§ **課題一覧**:
**1)** 「愛を読むひと」の紹介文のうち、「そして月日は経ち、マイケルは」から「とを辞めて罪を認めてしまう。」までの箇所を、そのまま書き写すこと。
**2)** 「愛を読むひと」の紹介文で、倒れたマイケルを助けたハンナは何の仕事をしていたとされているか。
**3)** 「愛を読むひと」の紹介文を、示されている最後の文の後から書き継ぐこと。

実は当然のことながら、ディカプリオと共演した「レボリューショナリー・ロード」の方が、当初の注目度は高かった。なんてったって「タイタニック」の黄金コンビだ。さらに演出はウィンスレットの旦那でもあるサム・メンデスと、世間の耳目も集めやすいだろう。とはいえその内容はというと、50年代ニューヨーク郊外の住宅街を舞台にした家庭心理劇という、「タイタニック」的派手さとは無縁の話だ。先週「フロスト/ニクソン」という舞台を翻案したセリフ劇を見た直後でもあり、特にドメスティックな心理劇に惹かれるかというと、そうでもない。


さらにTVでコマーシャルがばんばんかかり始めるようになると、この宣伝の派手さは推されているなとわかるが、何度も何度も見せられると、いかにディカプリオ、ウィンスレットといえども、なんか食傷気味になってしまった。同様に時代物といえどもヨーロッパを舞台にし、ミステリ仕立てでもある「愛を読むひと」の方が俄然気になってきた。周りの反応もここへ来て「レボリューショナリー・ロード」より「愛を読むひと」を誉める声の方が多くなってきたような気がする。そういうわけでまずは「愛を読むひと」を先に見ることにしたのだった。



(注) 以下、かなり詳しくストーリーを紹介しています。


時は1950年代、戦後の復興がやっと本格的になり始めた頃、どちらかというと裕福な階級に属する家に生まれた少年のマイケルは、ある雨の日に調子を崩して街角で倒れて意識を失う。それを助けて介抱してくれたのが、市電の車掌をしているハンナだった。マイケルは後日礼を言いにハンナのアパートを再訪し、そこで二人は結ばれる。ハンナはマイケルに様々な物語を朗読してもらうのが好きで、セックスと共にそれがほとんど日課となっていた。歳上の女性の魅力に溺れるマイケルだったが、終わりはある日突然訪れる。いつものようにハンナを訪ねたマイケルは、アパートがもぬけの殻になっているのを発見する。マイケルに一言もなくハンナはマイケルの前から姿を消したのだった。


そして月日は経ち、マイケルは法律を勉強する法学生となっていた。ある日、学友や教授と共に戦争責任を追及する裁判を傍聴していたマイケルは、そこにハンナの姿を発見する。大戦時にSS隊員としてアウシュヴィッツの看守として勤務していたハンナは、多くのユダヤ人をガス室送りにした責任を問われたのだ。自分一人だけの責任ではないと弁明するハンナだったが、彼女がサインしたと思われる文書を見せられ、これがあなたのサインではない証拠を見せろと言われ、突然ハンナはそこで窮し、反論することを辞めて罪を認めてしまう。

§ **提供資料**:
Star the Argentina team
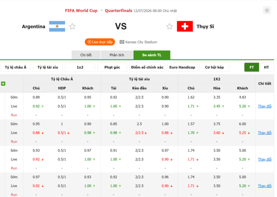Viewport: 277px width, 197px height. pyautogui.click(x=72, y=26)
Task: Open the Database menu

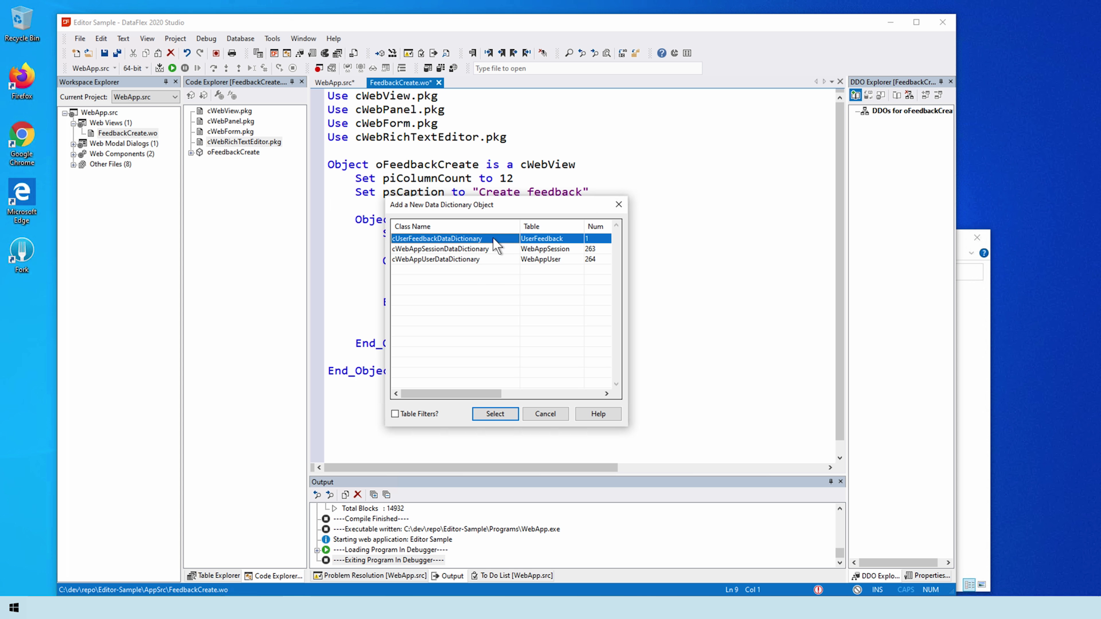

§ **解答**:
**1)**
そして月日は経ち、マイケルは法律を勉強する法学生となっていた。ある日、学友や教授と共に戦争責任を追及する裁判を傍聴していたマイケルは、そこにハンナの姿を発見する。大戦時にSS隊員としてアウシュヴィッツの看守として勤務していたハンナは、多くのユダヤ人をガス室送りにした責任を問われたのだ。自分一人だけの責任ではないと弁明するハンナだったが、彼女がサインしたと思われる文書を見せられ、これがあなたのサインではない証拠を見せろと言われ、突然ハンナはそこで窮し、反論することを辞めて罪を認めてしまう。

**2)** 市電の車掌。

**3)**
マイケルはその瞬間、ハンナがなぜかつてマイケルに様々な物語を朗読させることを好んだのかを悟る。ハンナは文盲だったのだ。そして自分が読み書きできないことを人に悟られるよりは、たとえそれが一生を刑務所の中で送るになろうとも罪を認める方を選んだのだ。ここで自分がその事実を明らかにすれば、たぶんハンナを助けられるかもしれない。しかしそれでは恥をさらすよりは罪を認めて罰を受ける選択をしたハンナの気持ちを踏みにじることになるまいか。また、常に第三者的立場でいる必要がある裁判官を目指している自分が、たとえ事件に新しい光を当てる事実を知っていようともここで事件に介入するべきか。マイケルは悩みながらも結局は口を閉ざし、ハンナは終身刑の有罪判決を受ける。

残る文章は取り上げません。